+++ Task input

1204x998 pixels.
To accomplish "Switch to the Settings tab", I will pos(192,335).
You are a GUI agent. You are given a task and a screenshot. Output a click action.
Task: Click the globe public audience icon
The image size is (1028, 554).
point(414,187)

++++++

◆ Aim ◆
Give the lines of the records above as a Markdown table with the columns "No." and "Text", numbering each line in order and leaving out any blank lines.

◆ Output below ◆
| No. | Text |
|---|---|
| 1 | 1204x998 pixels. |
| 2 | To accomplish "Switch to the Settings tab", I will pos(192,335). |
| 3 | You are a GUI agent. You are given a task and a screenshot. Output a click action. |
| 4 | Task: Click the globe public audience icon |
| 5 | The image size is (1028, 554). |
| 6 | point(414,187) |